Forth in Lisp
Posted: 2010/06/30 Filed under: FormLis, Forth, Lisp, Programming | Tags: FormLis, Forth, Lisp, Views 10 Comments »In preparation of FormLis leaving open alpha and entering beta status, I though I’d write about some of the technology behind the system. One cool feature is the powerful view engine, which permits powerful yet readable view descriptions. For example, if your page was a survey with several fields that drop downs like so:
Question1: This is the question text and etc etc. __Excellent______ [v]
__Satisfactory___
__Unsatisfactory_
Question2: Another question about things. __Excellent______ [v]
__Satisfactory___
__Unsatisfactory_
You can write views that display the results numerically like this:
ASNUMBER "Excellent" case 5 ; then
"Satisfactory" case 3 ; then
"Unsatisfactory" case 1 ; then
drop nil;
COLUMN1 "Question 1";
VALUE1 [/Question1] asNumber;
COLUMN2 "Question 2";
VALUE2 [/Question2] asNumber ;
This is the simplist language for programming views that I have been able to come up with. It achieves its minimal syntax by being a stack based language like Forth. Specifically this forth is a dialect of colorForth.
Implementing Forth in Lisp
It isn’t too hard to write a Forth. I started by reading JonesForth, a tutorial on writing forth in assembly in only a few hundred loc. Forth only needs a few things:
- A set of primitives (not written in forth, written in your host language or assembly).
- A big space (raw memory or an array) to hold the compiled stuff.
- Two dictionaries that associate a name with an address in the space. One is for regular words, the other is for ‘compiler’ words, which are like Lisp macros.
- A place to store the input code that is to be compiled.
- A couple of variables: @here holds the address of the beginning of unused space and @target (which is either dictionary or compile) which tells us which dictionary will record the address of the function we are defining. These variables are read by Forth as well, so I store them as the first 2 things in space.
- An ESI pointer (where the next instruction is located), and a data stack and a return stack. I pass them as arguments, but you could give them a fixed location (or register…).
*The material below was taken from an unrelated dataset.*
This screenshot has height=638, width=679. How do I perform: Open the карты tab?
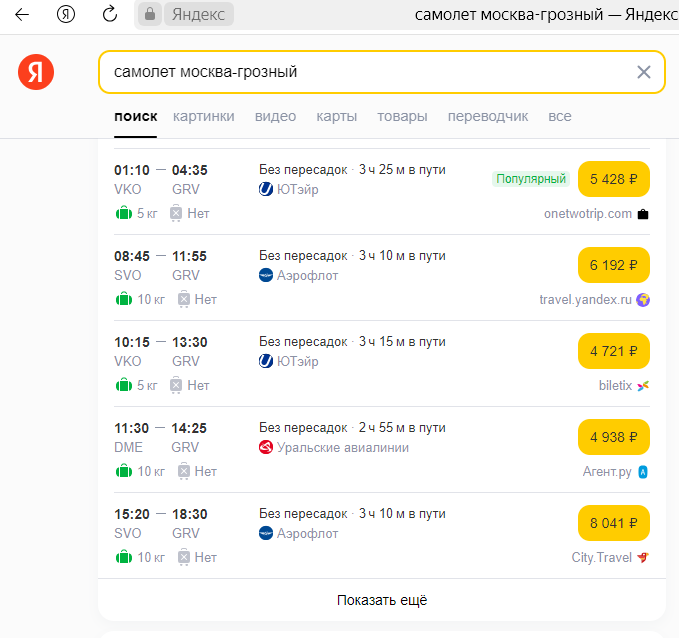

;; Space for primitives (requirement 1) and compiled words (requirement 2) (defparameter *primitive* (make-array 128 :initial-element nil)) (defparameter *space* (make-array 512 :initial-element nil)) ;; Two dictionarys (requirement 3) (defparameter *dictionary* nil) (defparameter *compile* nil) ;; A place to store the code to be compiled (requirement 4) (defvar *input* nil) ;; Lisp-accessible 'here' and 'target' (requirement 5) (define-symbol-macro @here (svref *space* 0)) (define-symbol-macro @target (svref *space* 1)) (setf @here 130 @target 'dictionary)
Then we need an accessor for the space that makes everything appear like a single continuous array.
(defun esi-value (addr) (if (< addr 128) (svref *primitive* addr) (svref *space* (- addr 128)))) (defun set-esi-value (addr v) (if (< addr 128) (setf (svref *primitive* addr) v) (setf (svref *space* (- addr 128)) v))) (defsetf esi-value set-esi-value)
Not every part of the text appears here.